At first that stopped his burning looks. I was so busy with the running of Wheiler House that except for our dinners together, I saw Father very little.
But over the past months the dinners had changed. Rather, the dinners hadn’t changed—the amount of wine consumed by Father is what changed. The more Father drank, the more often his eyes burned into me as he bid me good night.
I began to carefully water his wine. He has not, yet, noticed.
And then I threw all of my attention into taking complete responsibility for the running of Wheiler House. Yes, of course, Mary and Carson helped me … advised me. The cook made grocer lists, but I approved the menus. As Mary had once commented, it was as if my mother’s spirit had taken me over, and I was a girl no more.
I tried to tell myself that was a good thing—a lovely compliment. The truth was then as it is today—I think I did my duty, and continue to do my duty—but I am not sure that is a good thing at all.

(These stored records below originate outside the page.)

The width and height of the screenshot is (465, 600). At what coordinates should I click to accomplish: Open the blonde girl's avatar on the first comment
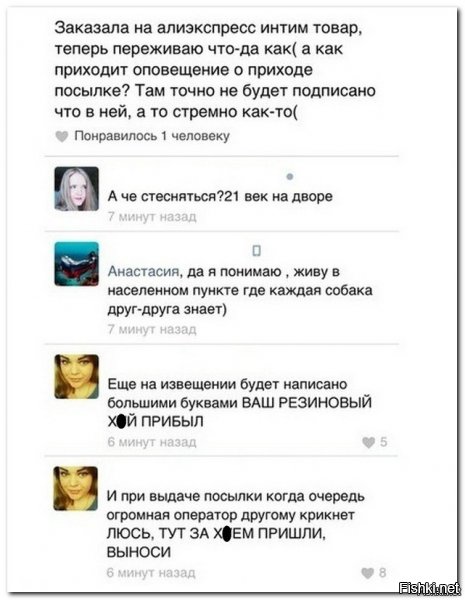point(77,189)
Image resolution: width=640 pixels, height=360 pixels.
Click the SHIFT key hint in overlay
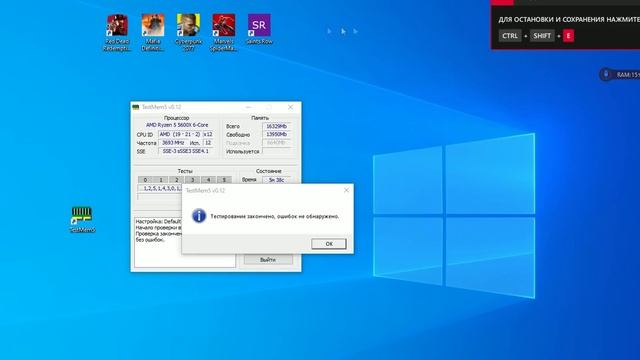(x=542, y=36)
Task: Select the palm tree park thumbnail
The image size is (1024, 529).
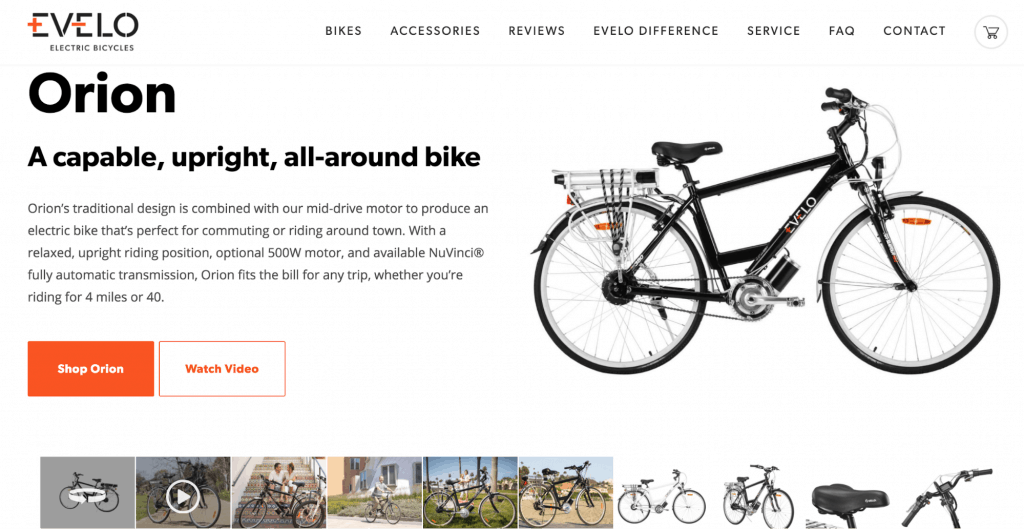Action: pyautogui.click(x=470, y=492)
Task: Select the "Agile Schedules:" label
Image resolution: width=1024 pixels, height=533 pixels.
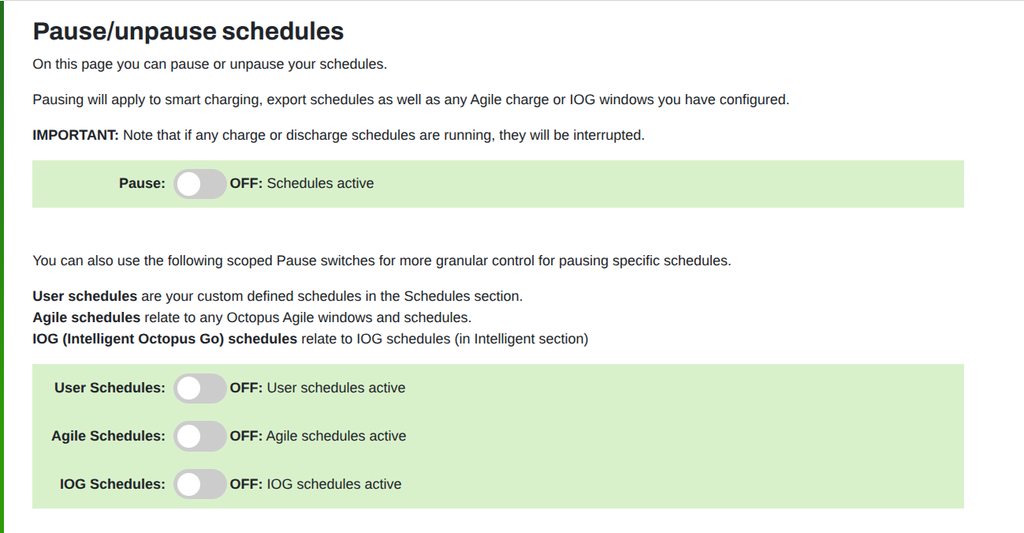Action: [108, 436]
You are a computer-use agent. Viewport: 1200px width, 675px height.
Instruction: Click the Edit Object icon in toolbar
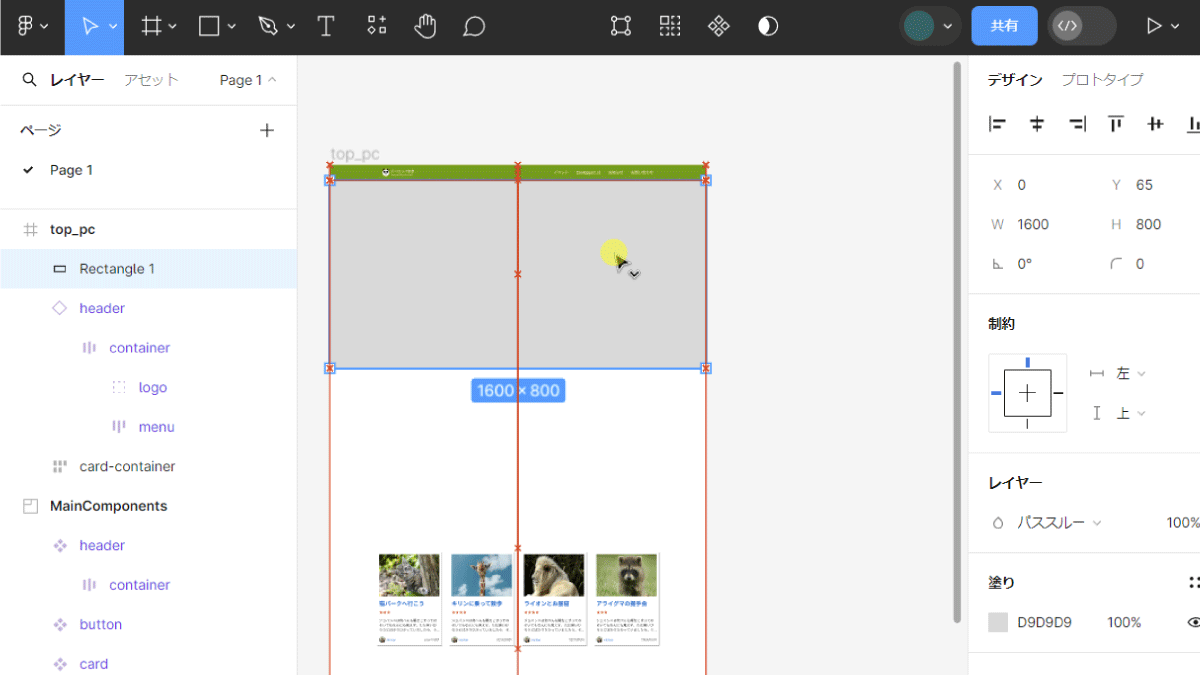click(x=621, y=26)
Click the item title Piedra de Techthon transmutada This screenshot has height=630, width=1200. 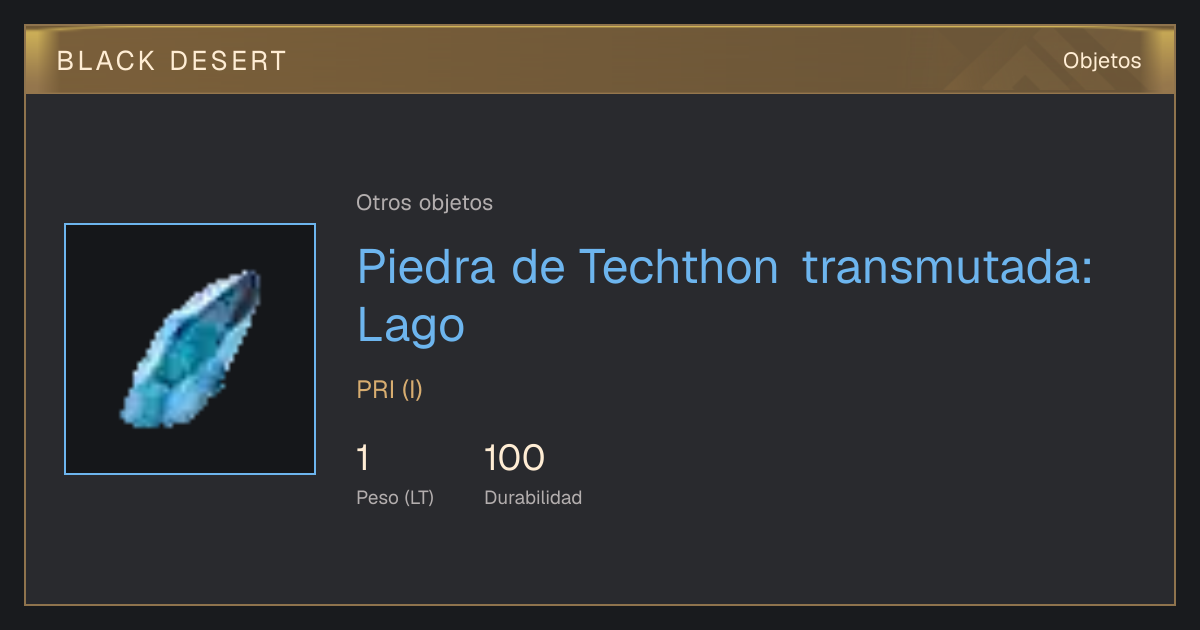tap(725, 267)

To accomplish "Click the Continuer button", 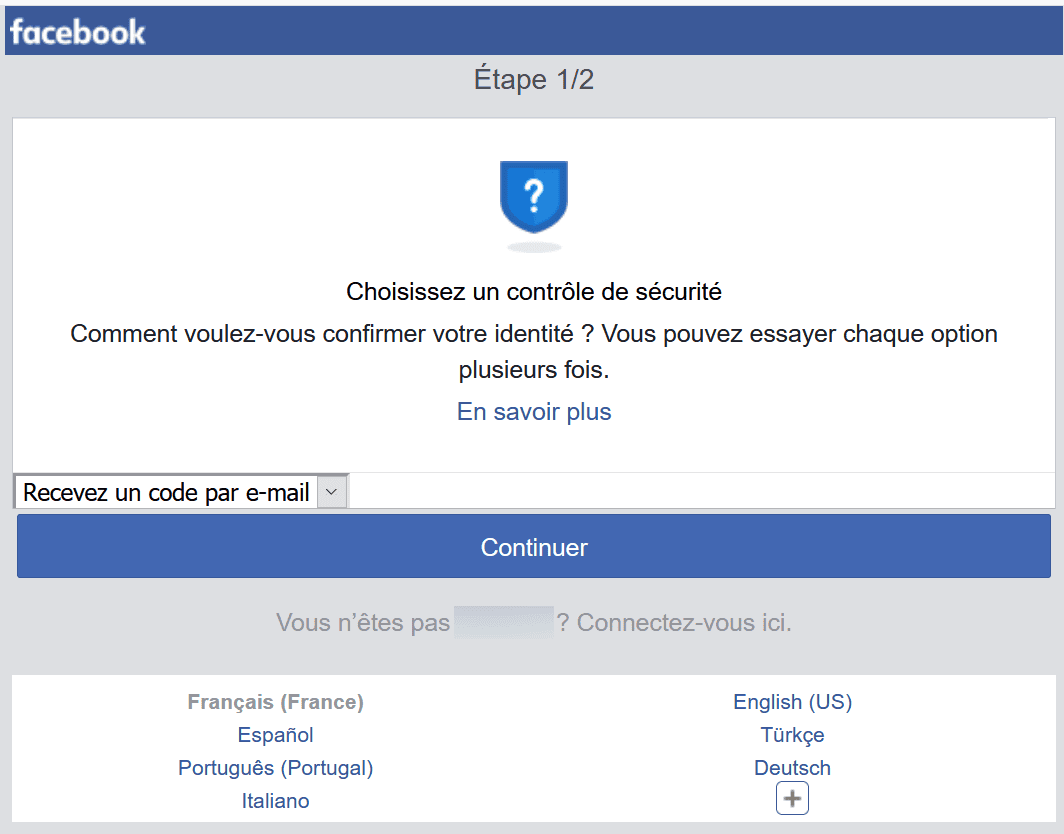I will click(534, 547).
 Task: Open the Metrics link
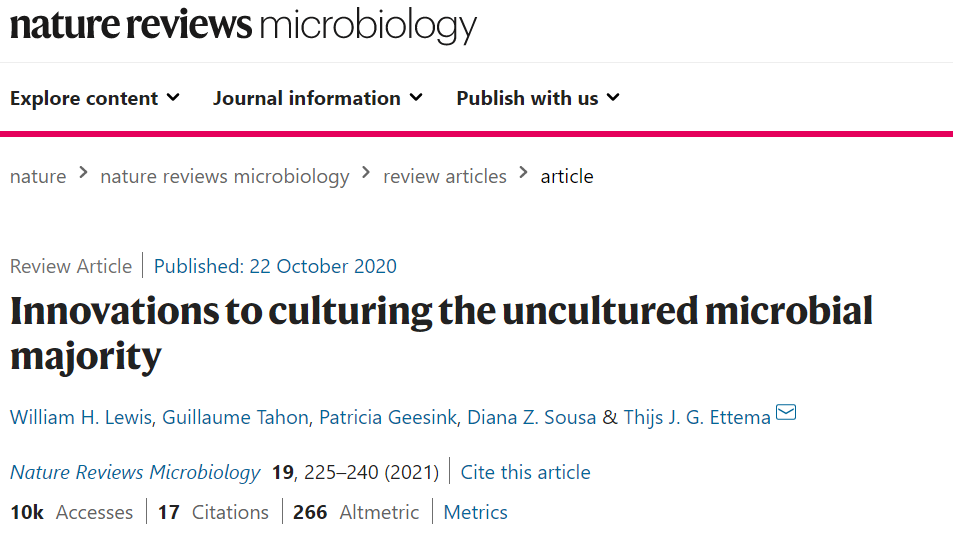475,512
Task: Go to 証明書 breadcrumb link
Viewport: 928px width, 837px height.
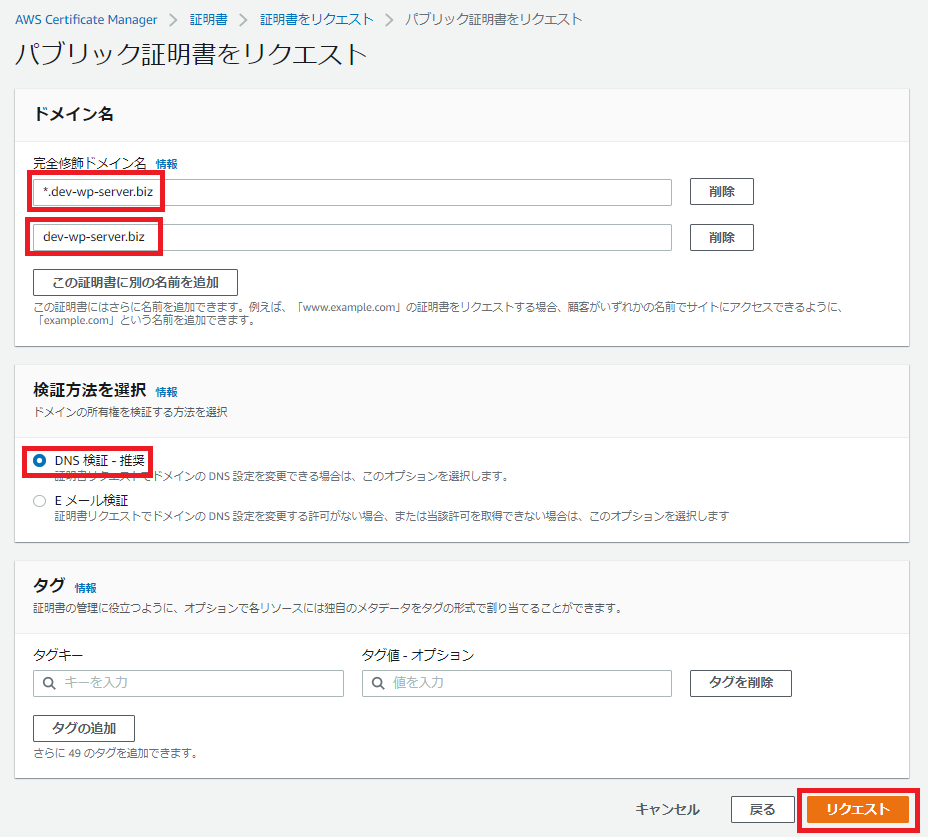Action: point(209,19)
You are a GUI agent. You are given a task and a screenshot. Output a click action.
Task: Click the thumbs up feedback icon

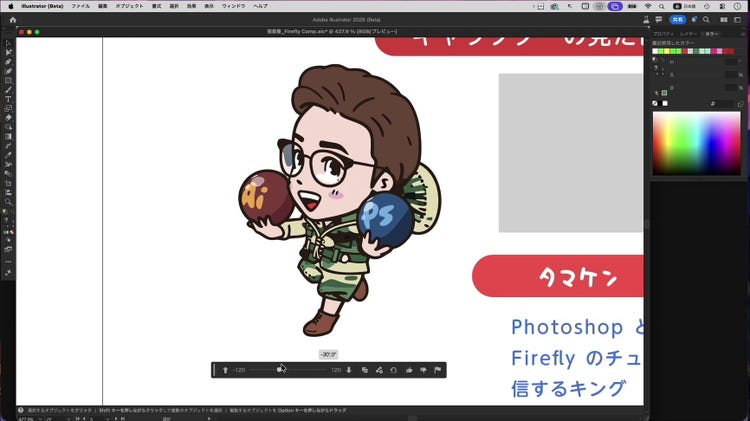pos(409,370)
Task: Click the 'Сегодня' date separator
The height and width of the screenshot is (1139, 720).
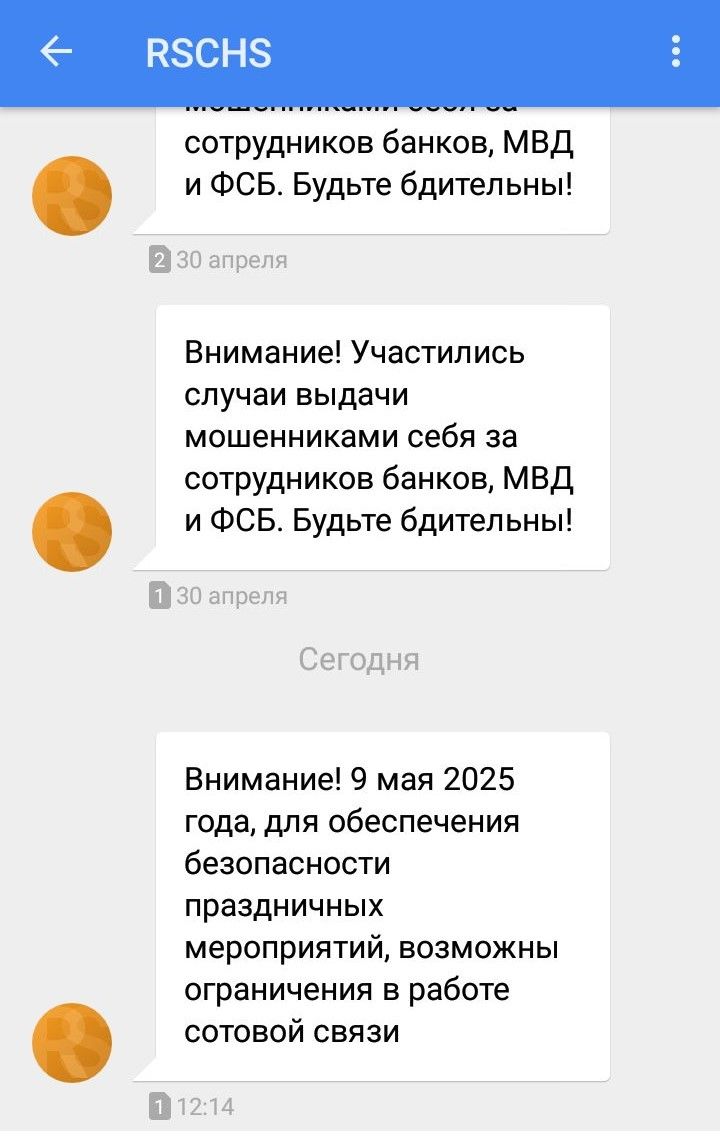Action: click(359, 660)

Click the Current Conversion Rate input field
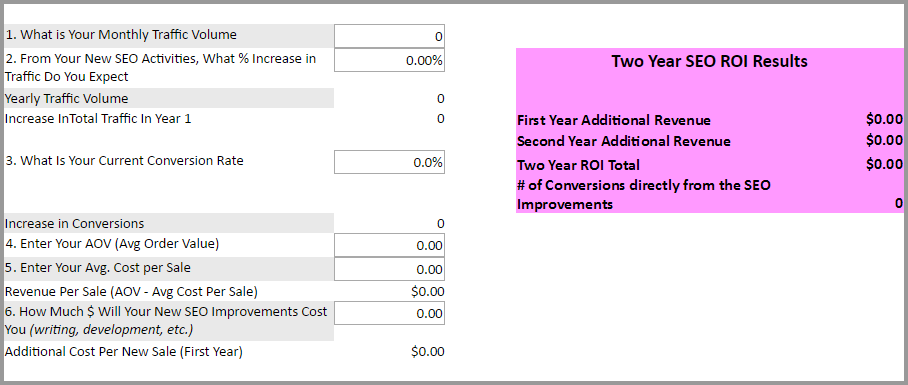pos(389,162)
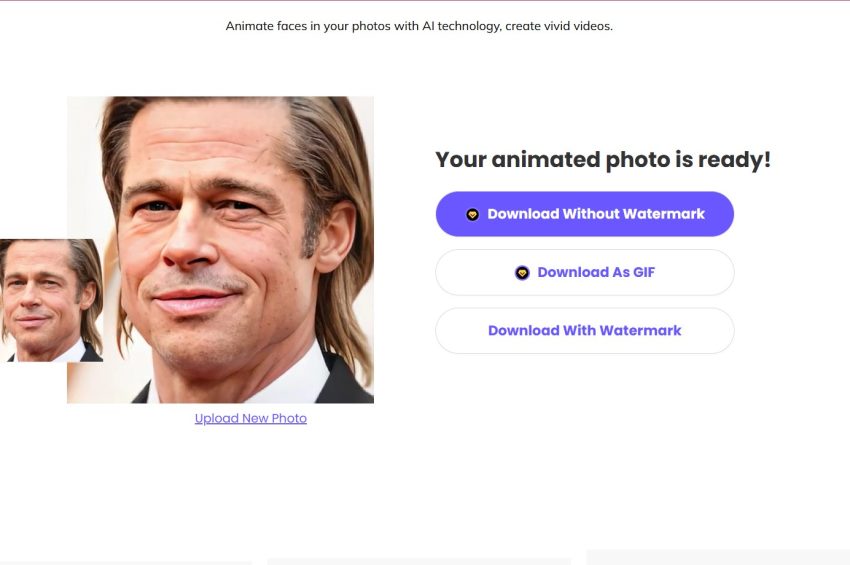Click the premium heart icon on Download Without Watermark

click(472, 214)
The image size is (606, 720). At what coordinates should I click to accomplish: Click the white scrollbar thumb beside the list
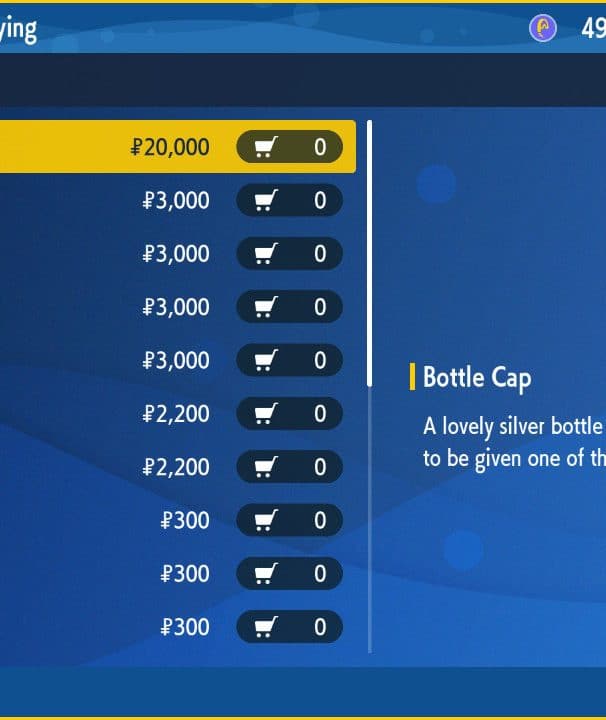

It is not simply the work of being Lady of Wheiler House that has so changed me. It is how people began to change in their treatment of me. Yes, at first I had been overwhelmed by the extent of Mother’s duties. I’d had no idea that she not only ran the household, instructed the servants, saw to every detail of Father’s routine, supervised me, and volunteered twice a week at the General Federation of Women’s Club, helping to feed and care for the homeless women and children of Chicago. Mother had been dead five months, and during that time I had completely dedicated myself to being Lady of Wheiler House. Thus when Evelyn Field and Camille called on me one mid-morning early last month, asking if I would like to join them in riding our bicycles to the shore and picnicking, I’d been justifiably overwhelmed with the joy the freedom of the moment provided, especially as I had thought that Father had already left for the bank.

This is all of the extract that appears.